#### RECORDS SHOWN

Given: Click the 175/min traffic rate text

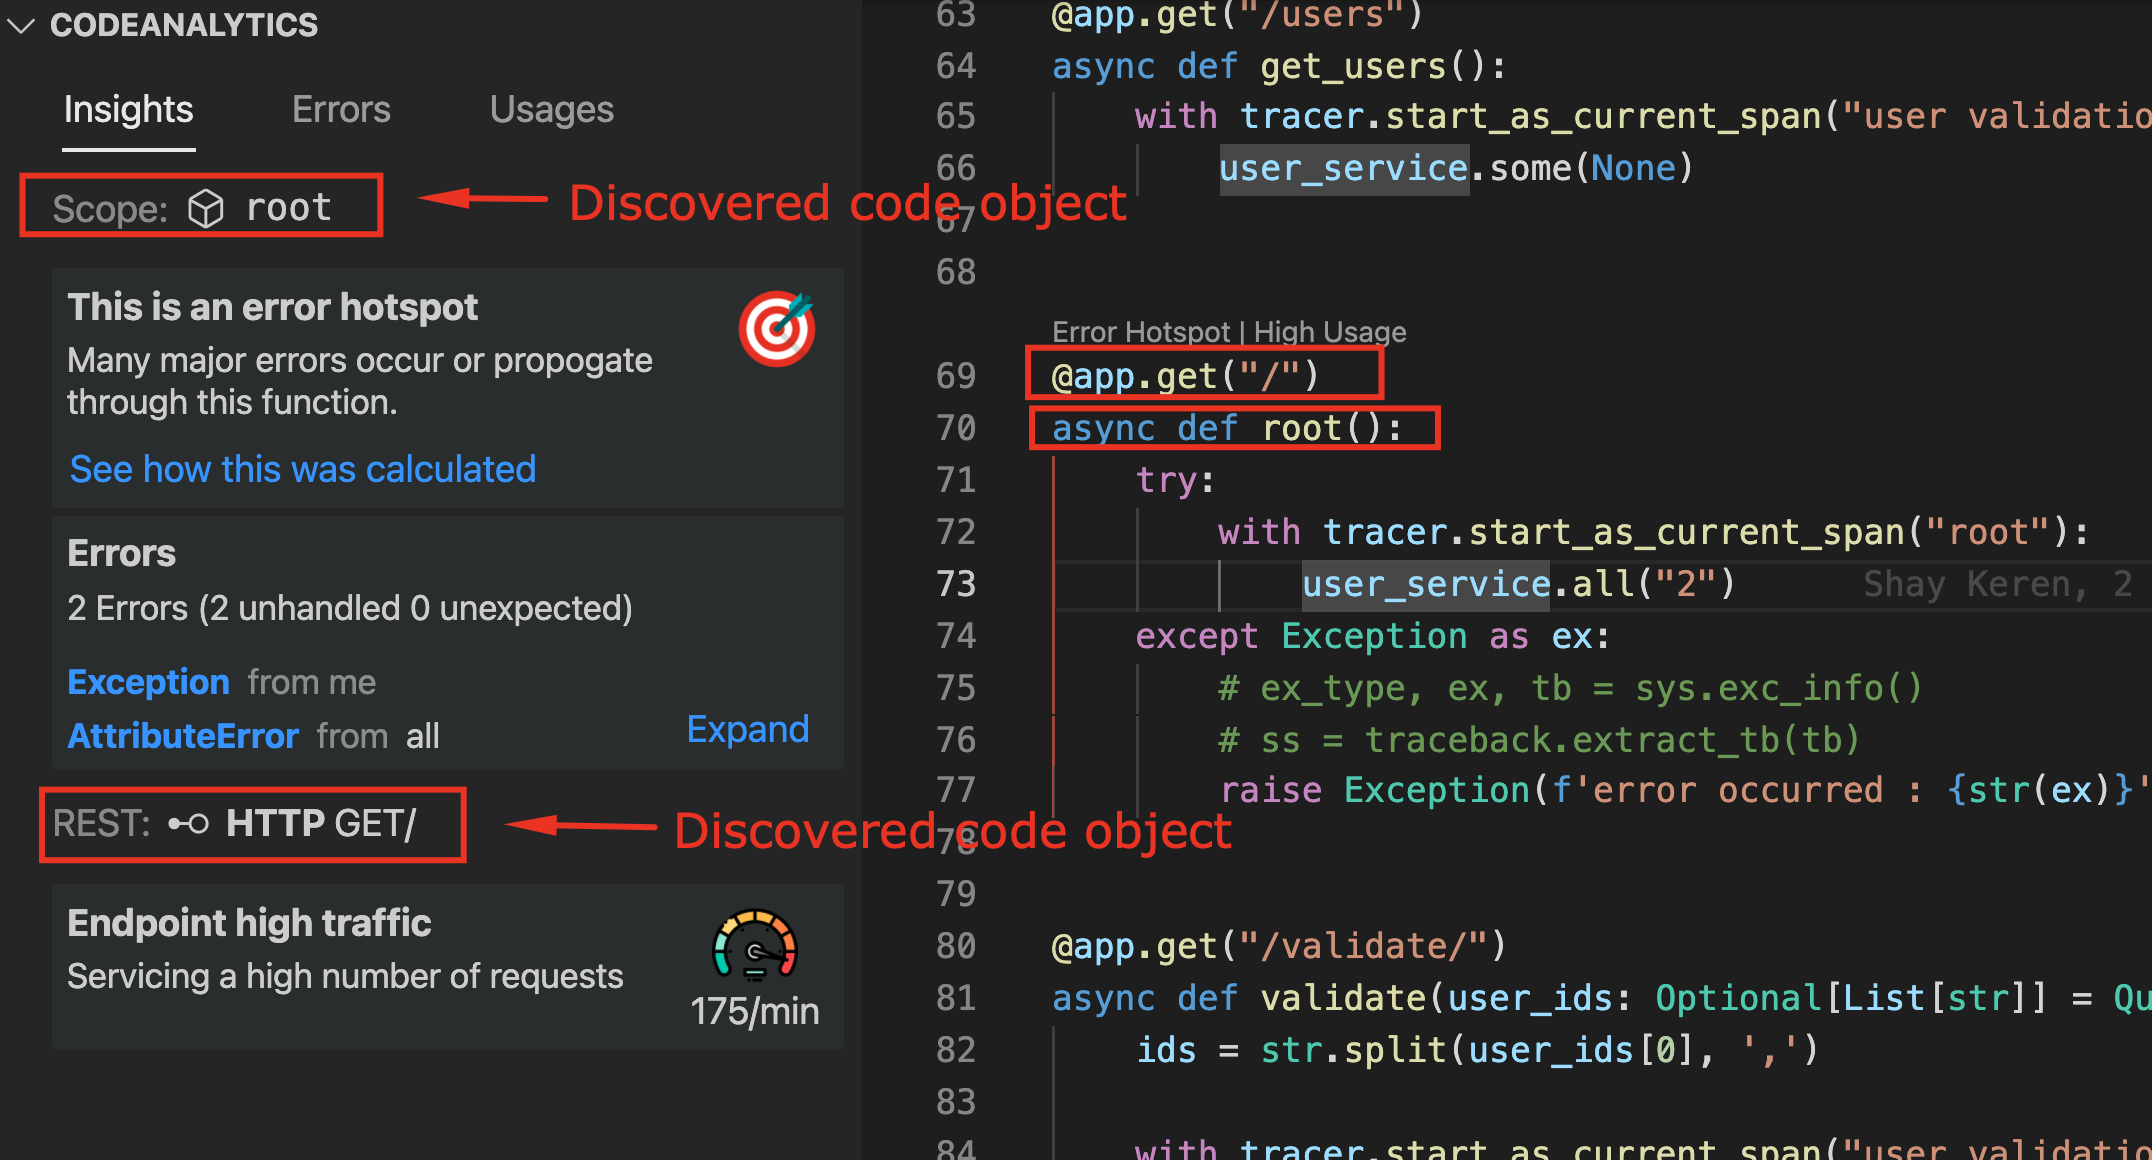Looking at the screenshot, I should (754, 1011).
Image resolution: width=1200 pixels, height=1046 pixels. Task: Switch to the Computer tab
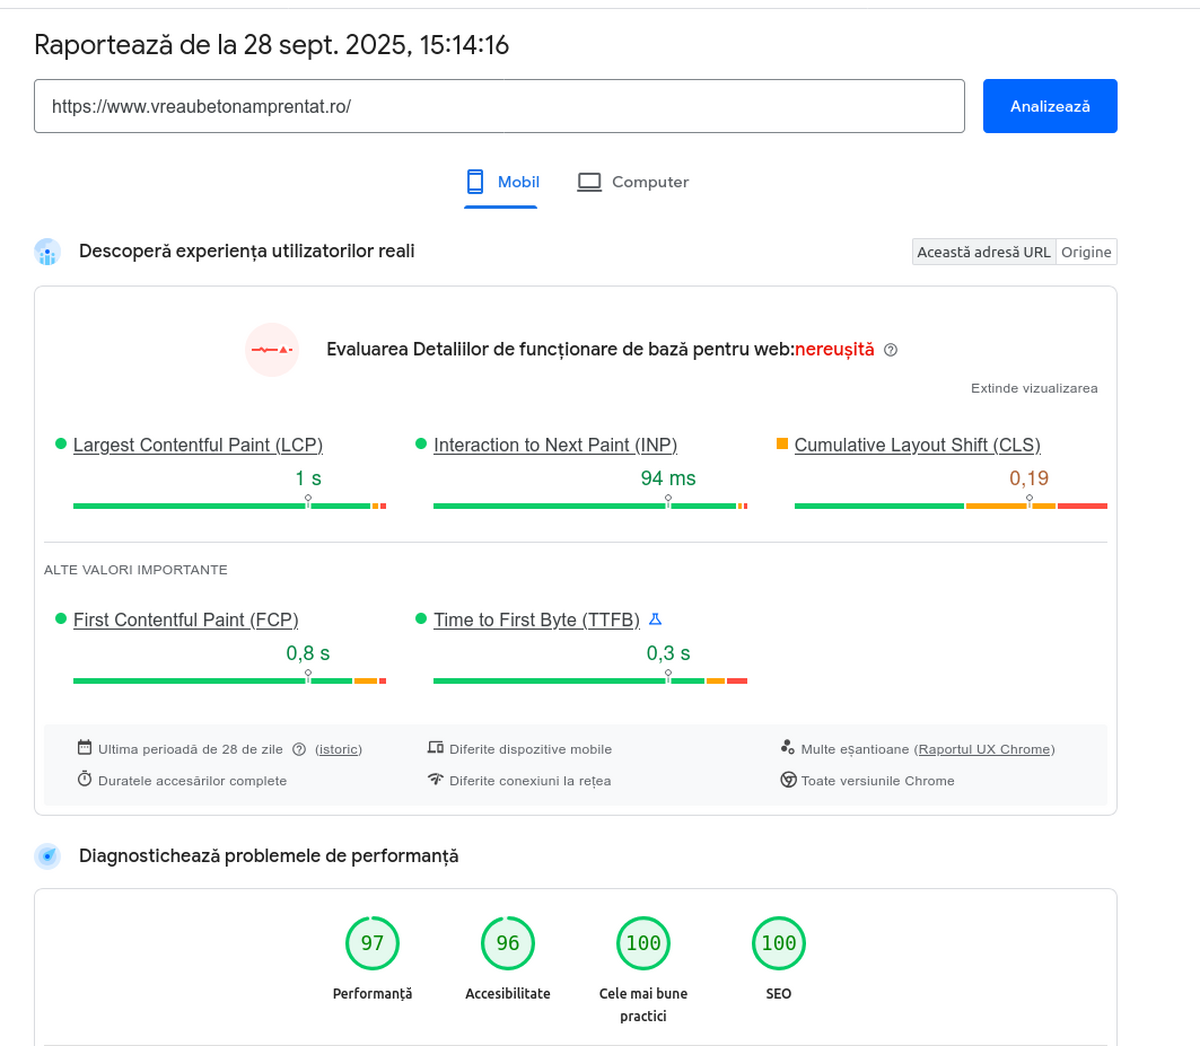(x=633, y=182)
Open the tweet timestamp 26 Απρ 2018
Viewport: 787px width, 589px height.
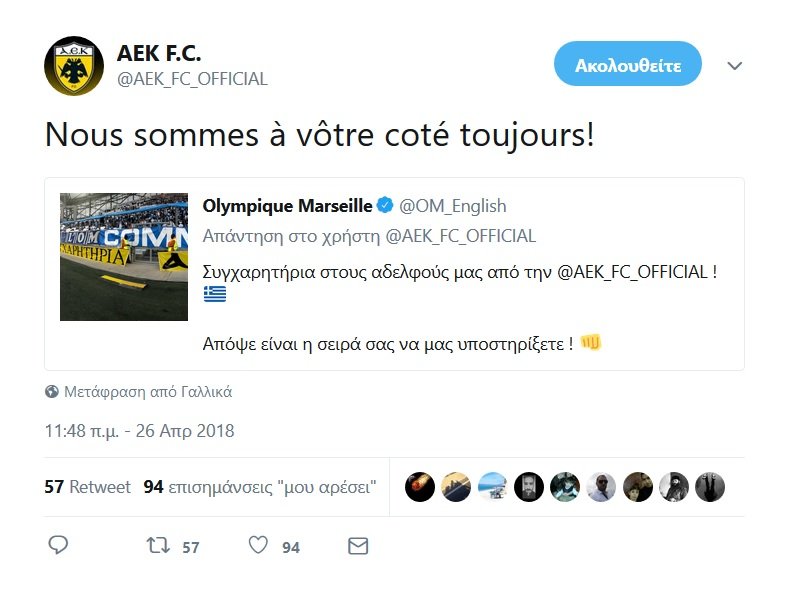140,432
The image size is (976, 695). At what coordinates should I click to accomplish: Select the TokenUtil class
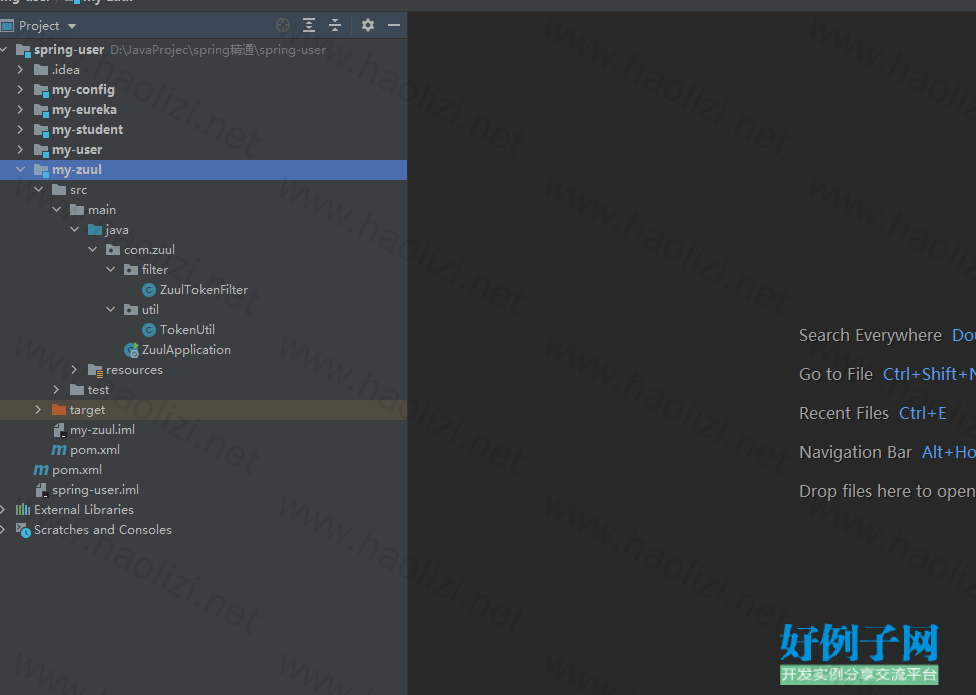(x=186, y=330)
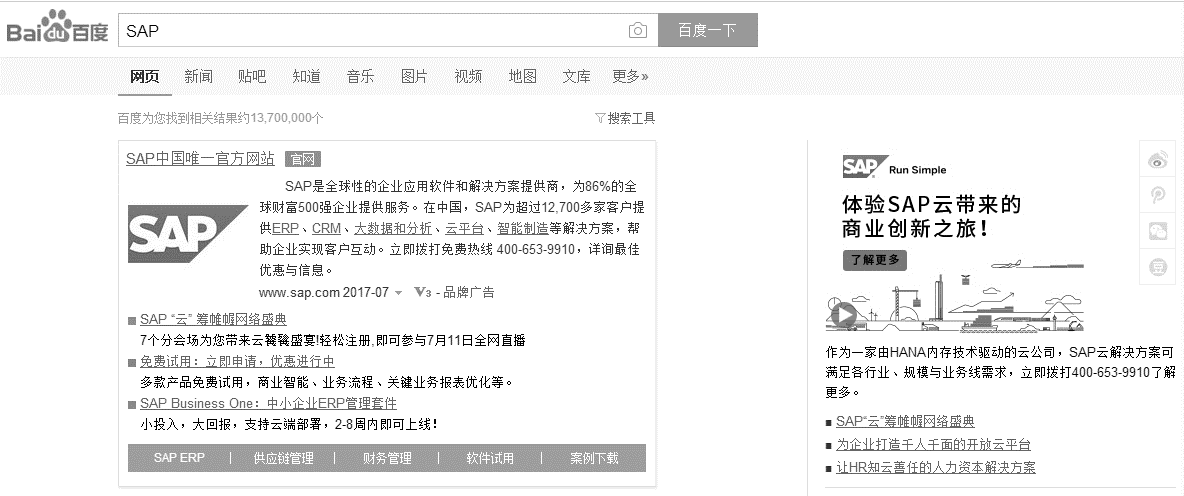Switch to the 新闻 tab
This screenshot has height=496, width=1184.
coord(198,76)
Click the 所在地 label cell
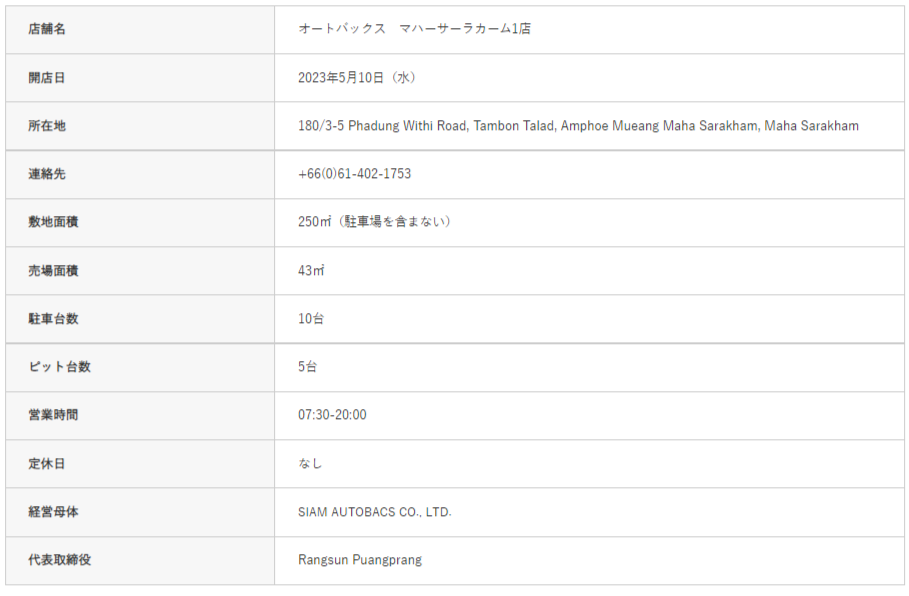 47,126
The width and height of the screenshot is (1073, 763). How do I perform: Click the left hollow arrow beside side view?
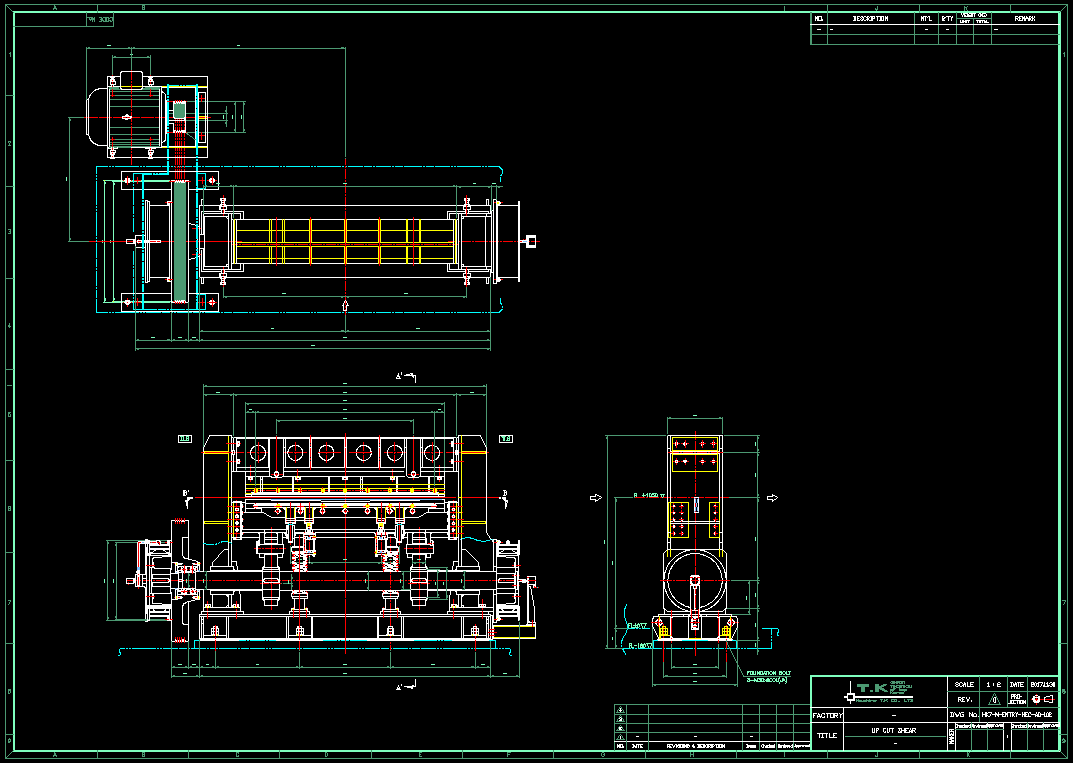[596, 497]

########

◆ EXERCISE BRIEF:
Update the lines from the line with "Image resolution: width=1200" to the line with "coord(198,76)" by changing "tweet" to "post", keeping everything else the same and leaving out the pictures.

◆ RESULT FOR THIS EXERCISE:
Image resolution: width=1200 pixels, height=1046 pixels. Task: Switch to the Computer tab
(x=633, y=182)
Open the post timestamp 26 Απρ 2018
Viewport: 787px width, 589px height.
140,432
The image size is (976, 695). At what coordinates should I click to accomplish: Select the TokenUtil class
(x=186, y=330)
Switch to the 新闻 tab
This screenshot has height=496, width=1184.
coord(198,76)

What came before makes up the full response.